Я молча страдала, потому что я против подобного маскарада: он губит главное в Архитектуре — ее тектоничность.А вы, напротив, за ряженье?
Ох, уж этот архитектурный маскарад — тема,
не имеющая однозначных ответов…
Когда-то, теперь уже очень давно, я рассказывала итальянским архитекторам о Франческо Бартоломео Растрелли, называя его мастером Русского барокко. Их несогласие с принятым у нас определением было страстным по-итальянски. Это — не Барокко, это — Классицизм. Поспорили — ни до чего не договорились.
И не могли, потому что для Архитектуры деление на части противоестественно. Она, как любой человек, жива, если свободна от ограничений. Попробуйте убрать все, что навеяно воображением Растрелли. Архитектура умрет и наша душа умрет вместе с нею.
Ах, архитектурный маскарад — тема неисчерпаемая…
Смольный собор… «Он звучит» — сказал милый мне человек, альбом разглядывая. Я проверяла и не раз, какова тема Собора в музыкальном ее проявлении. Иоганна Себастьяна Баха? Вольфганга Амадея Моцарта? И того, и другого — в их единстве, в их слиянии, что прорываются Высшей гармонией, дарующей выход из трагедии человеческого существования…
Ах, архитектурный маскарад — тема всеобъемлющая…

Брошь пятилепестковая. Пять — число защитное, охранное, противостоящее нечистым силам. Город многое о многом знает и, к счастью, не иссякающая во времени любовь к декору золотому это знание продлевает…

Каждый год на 8 марта происходит ставшее ритуальным действие — женщина превращается в объект всеобщего поклонения. Куда приятнее… Московский «Акрополь» увидел в теме неожиданный поворот: связать воедино город и горожанку. Какой город? Петербург, конечно, — тот самый Град, в котором воплотился Идеал Классической красоты.

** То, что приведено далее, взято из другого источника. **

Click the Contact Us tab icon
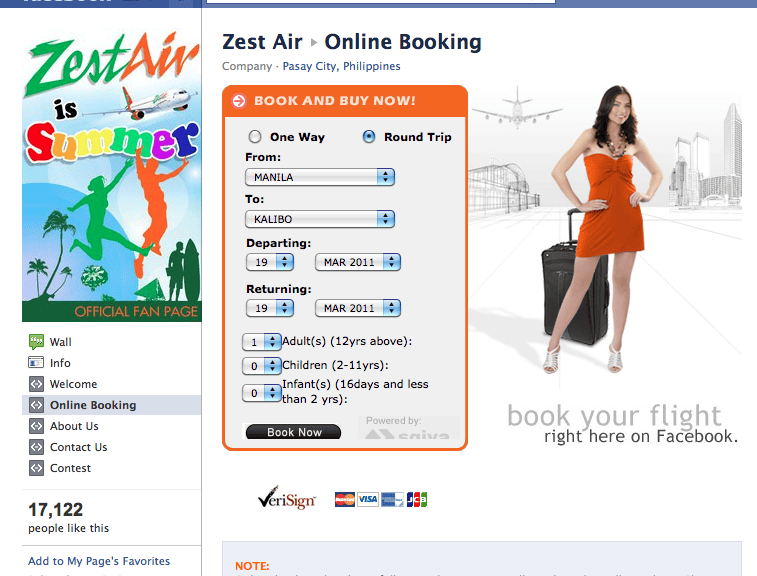Screen dimensions: 757x576 pyautogui.click(x=36, y=447)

Источник сведений об Идеальном граде — эссе Константина Батюшкова «Прогулка в Академию художеств», написанное им в 1815 году по возвращении из Европы с российскими войсками-победителями в войнах 1812-1814 годов. Почему воин-поэт направляется именно в Академию?
«Академия трех знатнейших искусство» — детище Просвещения, на уровень которого поднялась Россия, потому что именно это образовательное учреждение сделало возможным осуществление главной установки Просветительской программы — воспитания Красотой.
Батюшков следует в тот художественный центр, которому Петербург обязан всем лучшим, что уже есть в нем и еще будет… Архитекторы — выпускники Академии, город создают. Горожане-россияне под воздействием эстетических установок становятся теми людьми, что составляют гордость России.
Что за время — это дивное начало XIX века!
В нем мечты становятся реальностью!
Кроме одной, кроме одной, самой страстной, что мечтой так и останется… И ныне мы жаждем Свободы, как тогда. Почему?..
Есть вопросы, ответы на которые дает каждый сам себе, о господа…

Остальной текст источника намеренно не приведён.